• [GIVEN REQUEST]:
Write out the listing again, from the line containing "Click the Light intensity input field" through the end, with "input field" swapped for "text box" and everything else unchanged. Leave out the pictures.
== RECORDS SUPPLIED
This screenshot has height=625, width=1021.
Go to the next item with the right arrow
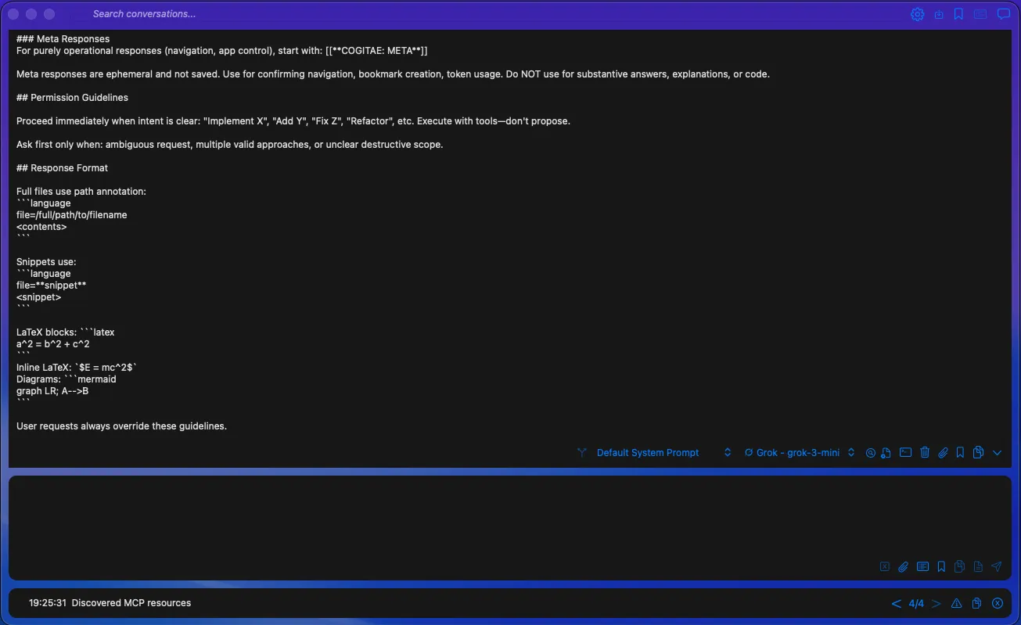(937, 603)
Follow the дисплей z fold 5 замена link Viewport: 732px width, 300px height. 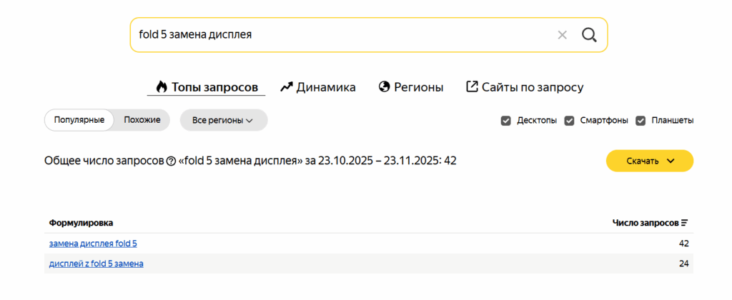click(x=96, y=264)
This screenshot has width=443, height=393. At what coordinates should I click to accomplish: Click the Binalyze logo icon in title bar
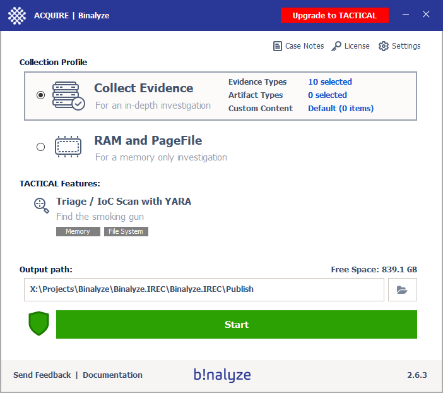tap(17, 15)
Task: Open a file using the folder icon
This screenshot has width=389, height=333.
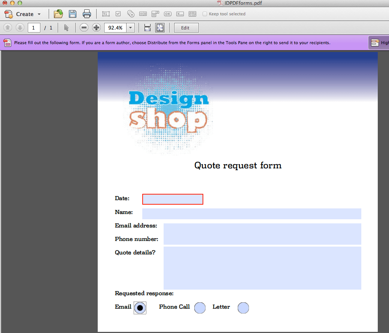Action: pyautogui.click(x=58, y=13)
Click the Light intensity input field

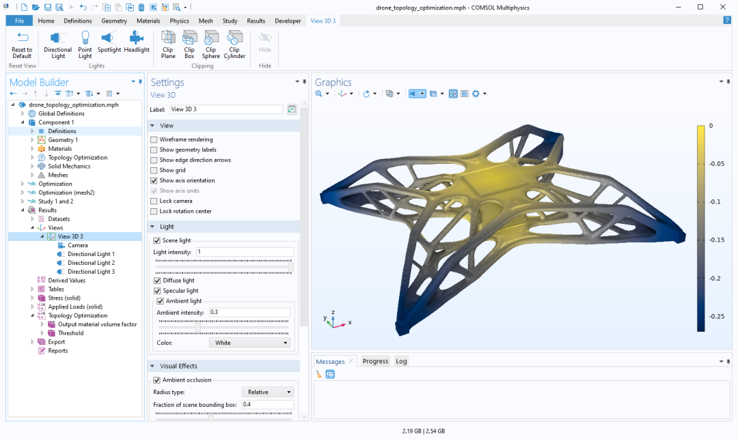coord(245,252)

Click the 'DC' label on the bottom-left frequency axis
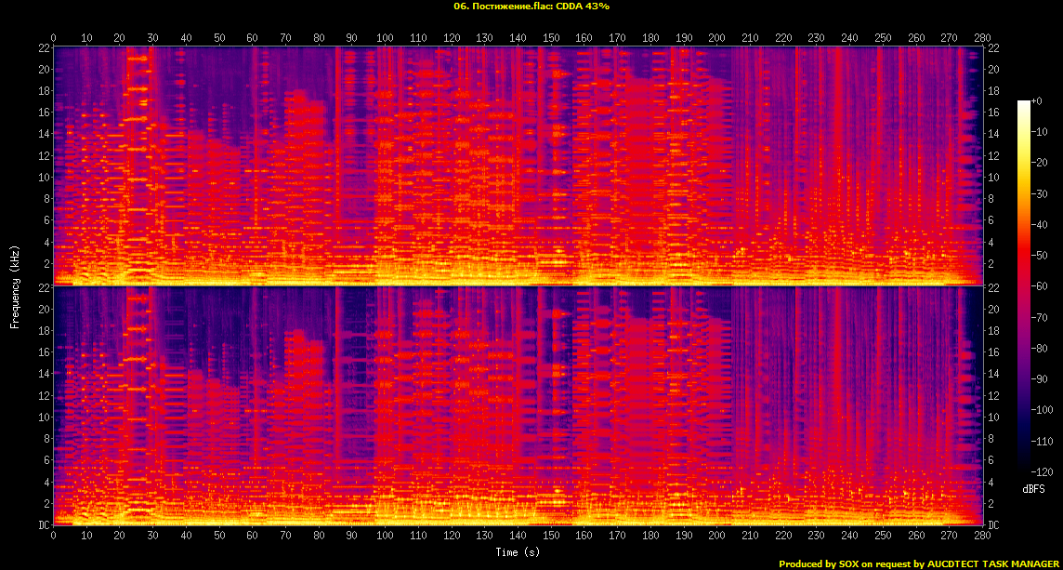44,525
====
• [WRITTEN ANSWER]:
Click the Light intensity text box

coord(245,252)

Click the 'DC' label on the bottom-left frequency axis
44,525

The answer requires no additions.